[Source data]
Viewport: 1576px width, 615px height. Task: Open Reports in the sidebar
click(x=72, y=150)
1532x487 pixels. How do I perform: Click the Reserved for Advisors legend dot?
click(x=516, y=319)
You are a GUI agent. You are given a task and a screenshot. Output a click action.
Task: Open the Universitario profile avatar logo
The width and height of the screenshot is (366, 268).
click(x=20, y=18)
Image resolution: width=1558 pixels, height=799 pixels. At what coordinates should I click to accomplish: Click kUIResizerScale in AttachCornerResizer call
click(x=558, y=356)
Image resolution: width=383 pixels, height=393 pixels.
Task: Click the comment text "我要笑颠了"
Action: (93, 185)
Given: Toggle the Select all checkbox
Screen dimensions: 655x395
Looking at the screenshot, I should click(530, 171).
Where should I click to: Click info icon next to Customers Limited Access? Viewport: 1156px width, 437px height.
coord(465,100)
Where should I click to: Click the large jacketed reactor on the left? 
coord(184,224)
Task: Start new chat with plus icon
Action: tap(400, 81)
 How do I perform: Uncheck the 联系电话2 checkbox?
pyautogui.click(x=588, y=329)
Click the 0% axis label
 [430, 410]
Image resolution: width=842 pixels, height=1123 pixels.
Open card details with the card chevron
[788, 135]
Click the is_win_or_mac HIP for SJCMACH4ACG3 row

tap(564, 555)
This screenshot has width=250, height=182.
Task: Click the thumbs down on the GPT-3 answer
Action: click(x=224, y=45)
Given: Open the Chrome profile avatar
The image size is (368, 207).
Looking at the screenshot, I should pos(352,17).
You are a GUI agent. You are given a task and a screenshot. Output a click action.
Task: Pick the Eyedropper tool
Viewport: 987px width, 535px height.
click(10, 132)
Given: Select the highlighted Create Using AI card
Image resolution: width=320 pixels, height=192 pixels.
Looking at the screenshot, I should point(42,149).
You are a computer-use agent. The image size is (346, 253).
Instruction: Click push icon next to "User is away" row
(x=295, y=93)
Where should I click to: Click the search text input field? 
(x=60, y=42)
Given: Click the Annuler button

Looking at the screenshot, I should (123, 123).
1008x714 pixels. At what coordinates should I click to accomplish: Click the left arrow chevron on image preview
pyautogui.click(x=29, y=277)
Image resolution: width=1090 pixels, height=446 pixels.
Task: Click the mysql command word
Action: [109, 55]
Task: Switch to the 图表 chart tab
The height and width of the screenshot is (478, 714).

▸ ACTION ITEM:
Copy down the whole of the data above, matching it exactly.

▸ EXPECTED ANSWER:
Viewport: 1576px width, 615px height. Task: Open Reports in the sidebar
click(x=72, y=150)
1532x487 pixels. How do I perform: Click the Reserved for Advisors legend dot?
click(x=516, y=319)
You are a GUI agent. You are given a task and a screenshot. Output a click action.
Task: Open the Universitario profile avatar logo
The width and height of the screenshot is (366, 268).
click(x=20, y=18)
Image resolution: width=1558 pixels, height=799 pixels. At what coordinates should I click to accomplish: Click kUIResizerScale in AttachCornerResizer call
click(x=558, y=356)
Image resolution: width=383 pixels, height=393 pixels.
Task: Click the comment text "我要笑颠了"
Action: (93, 185)
Given: Toggle the Select all checkbox
Screen dimensions: 655x395
Looking at the screenshot, I should click(530, 171).
Where should I click to: Click info icon next to Customers Limited Access? Viewport: 1156px width, 437px height.
coord(465,100)
Where should I click to: Click the large jacketed reactor on the left? 
coord(184,224)
Task: Start new chat with plus icon
Action: tap(400, 81)
 How do I perform: Uncheck the 联系电话2 checkbox?
pyautogui.click(x=588, y=329)
Click the 0% axis label
 [430, 410]
Image resolution: width=842 pixels, height=1123 pixels.
Open card details with the card chevron
[788, 135]
Click the is_win_or_mac HIP for SJCMACH4ACG3 row

tap(564, 555)
This screenshot has width=250, height=182.
Task: Click the thumbs down on the GPT-3 answer
Action: click(x=224, y=45)
Given: Open the Chrome profile avatar
The image size is (368, 207).
Looking at the screenshot, I should pos(352,17).
You are a GUI agent. You are given a task and a screenshot. Output a click action.
Task: Pick the Eyedropper tool
Viewport: 987px width, 535px height.
click(10, 132)
Given: Select the highlighted Create Using AI card
Image resolution: width=320 pixels, height=192 pixels.
Looking at the screenshot, I should point(42,149).
You are a computer-use agent. The image size is (346, 253).
Instruction: Click push icon next to "User is away" row
(x=295, y=93)
Where should I click to: Click the search text input field? 
(x=60, y=42)
Given: Click the Annuler button

Looking at the screenshot, I should (123, 123).
1008x714 pixels. At what coordinates should I click to accomplish: Click the left arrow chevron on image preview
pyautogui.click(x=29, y=277)
Image resolution: width=1090 pixels, height=446 pixels.
Task: Click the mysql command word
Action: [109, 55]
Task: Switch to the 图表 chart tab
The height and width of the screenshot is (478, 714).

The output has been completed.